Peg Cole from North Dallas, Texas on May 16, 2014:
Finding a happy home for this lovely creature is the best ending possible. I'm glad to read of her retirement and caring new owners. Didn't watch the video - just can not do it - things can't be unseen once viewed. I will hope and pray that this animal is treated properly for the remainder of her life. Thanks for sharing this touching story.
Cindy Lawson from Guernsey (Channel Islands) on April 12, 2011:
I hope you are right Peter, she deserves some peace in her old age, and time to 'be an elephant' again.
Peter Dickinson (author) from South East Asia on April 12, 2011:
mistyhorizon2003 - I hope that she can enjoy the remainder of her days in relative comfort. I have heard of many elephants go into rapid decline once they develop arthritis. Still the videos I have seen suggest this is not as bad as has been suggested.

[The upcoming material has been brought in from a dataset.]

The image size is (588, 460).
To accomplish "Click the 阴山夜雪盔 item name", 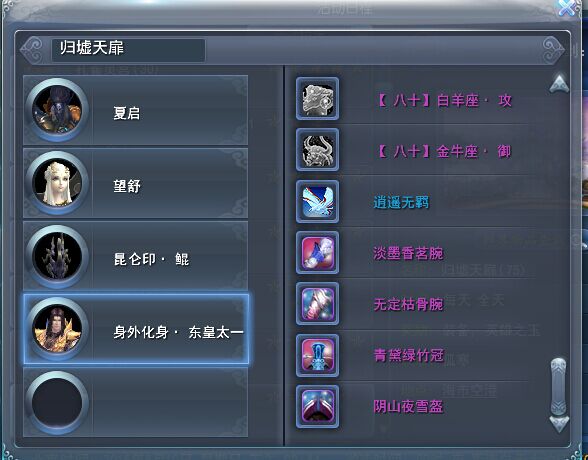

Cindy Lawson from Guernsey (Channel Islands) on April 11, 2011:
A wonderful hub on a story that has touched many since it was publicized in recent weeks. I just hope she has some years to enjoy her retirement from the abuse and unatural life he was forced to endure.
Peter Dickinson (author) from South East Asia on April 09, 2011:
Thanks Eiddwen. I just hope that she enjoys her next few years.
Eiddwen from Wales on April 09, 2011:
a beautiful hub on this gentle giant. Thank you for sharing and take care
Peter Dickinson (author) from South East Asia on April 08, 2011:
Yes in the UK anything from an ant to an elephant could be siezed by the RSPCA if cruelty could be proved. As you say though, money and politics.....less said.
i scribble on April 08, 2011:
Sadly, money and politics seem to worm their way into everything. I'm wondering if animal protection laws in the UK are similar to the US? In the US, abused or neglected animals like horses and dogs can be seized and rescued from abusive owners. The owner is paid nothing. I'm not sure whether it would be the same for an elephant.
Peter Dickinson (author) from South East Asia on April 07, 2011:
And thank you for reading Simone.
Simone Haruko Smith from San Francisco on April 07, 2011:
Goodness, what a life Anne had! Thanks for sharing her story.